March 15, 2013 - Wedding Cake Topper #3
If I were a better businessman, I imagine I could run a little business going making these. Then again, I wouldn't want to soullessly churn these out on a regular basis and only do them for money. I want each one to be special, something that people might even keep for their whole lives, maybe. I was commissioned to make another wedding cake topper and got permission to share it. I'm very pleased to do so:
March 13, 2013 - Let's Do Some Thinking
I sometimes wonder if my posting these types of videos or discussions is a little too "spicy" for some. Discussing or sharing one's beliefs and convictions in America is often met with hostility these days. I suspect I've even lost some friendships or serious career opportunities because I try to be open about it. It's possible I've lost readers (or have failed to gain new ones) because of it, too. I don't have proof of any of it; it's just a hunch.
If I've said this before, forgive me if I'm being redundant - but I believe in being as absolutely sincere and open here as I am anywhere else. The George who posts his art and writes on this website should match who he is when he's alone, around his friends, or in any setting. I don't want to "do" fakeness. If I'm in a good mood, or pensive, or crabby, or whatever, I want to be open about it and don't want to ever be "phony". Call it integrity, character, whatever you like - that's what I value. I won't be attempting to trick anybody by masking who I really am - for the sake of, what? Money? Popularity? Career opportunities? No. If I did that, I wouldn't be me anymore. I'd become one of those faceless, anonymous nobodies who are so adaptable they have no personalities at all. I'd only tell people what they want to hear and share "safe" opinions. By extension I'd only be able to create worthless, generic "art" for mass consumption. Art that might fill the stomach, but provide no nutrition. My relationships would be the same. That's no life I'd want to live.

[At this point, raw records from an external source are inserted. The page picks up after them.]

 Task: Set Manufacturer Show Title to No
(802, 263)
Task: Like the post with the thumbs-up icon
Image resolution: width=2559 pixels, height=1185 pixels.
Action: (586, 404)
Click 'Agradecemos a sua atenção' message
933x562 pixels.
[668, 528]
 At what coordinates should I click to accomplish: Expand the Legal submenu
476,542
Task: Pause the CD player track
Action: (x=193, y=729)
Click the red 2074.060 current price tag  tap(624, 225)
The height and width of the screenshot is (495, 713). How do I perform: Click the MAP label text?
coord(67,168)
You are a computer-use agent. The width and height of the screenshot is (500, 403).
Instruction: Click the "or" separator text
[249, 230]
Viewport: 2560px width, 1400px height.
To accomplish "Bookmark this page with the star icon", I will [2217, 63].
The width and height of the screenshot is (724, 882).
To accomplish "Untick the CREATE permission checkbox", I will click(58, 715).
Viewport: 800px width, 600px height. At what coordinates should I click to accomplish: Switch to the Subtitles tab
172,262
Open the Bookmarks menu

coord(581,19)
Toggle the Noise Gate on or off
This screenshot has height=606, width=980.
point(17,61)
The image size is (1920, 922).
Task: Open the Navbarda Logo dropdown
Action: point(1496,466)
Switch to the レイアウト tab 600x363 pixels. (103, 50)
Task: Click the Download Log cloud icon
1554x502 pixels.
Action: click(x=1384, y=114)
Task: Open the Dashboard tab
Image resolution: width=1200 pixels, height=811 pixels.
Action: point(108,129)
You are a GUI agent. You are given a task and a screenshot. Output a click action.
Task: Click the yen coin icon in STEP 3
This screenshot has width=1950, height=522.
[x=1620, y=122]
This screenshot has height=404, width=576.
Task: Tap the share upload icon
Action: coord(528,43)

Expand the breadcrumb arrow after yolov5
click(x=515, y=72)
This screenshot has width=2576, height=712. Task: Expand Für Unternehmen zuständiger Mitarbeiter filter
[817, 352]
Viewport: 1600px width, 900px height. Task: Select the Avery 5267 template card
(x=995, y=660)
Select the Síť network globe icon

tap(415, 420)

My point is, I sincerely hope nobody gets frustrated with me for sharing stuff like the video below. I was listening to it as I was inking the latest Bite-Size strip and I was shaking my head constantly at how deeply and profoundly relevant the message is. The thought which kept occurring to me was, "I wish I could share this with everyone I know." It would be in my character, so that's what I'm doing. Please give it a try - you'll know within minutes if it's worth your time. The speaker, Ravi Zacharias, is my favorite for a reason. I've listened to hundreds of hours of him, and I never get tired of it.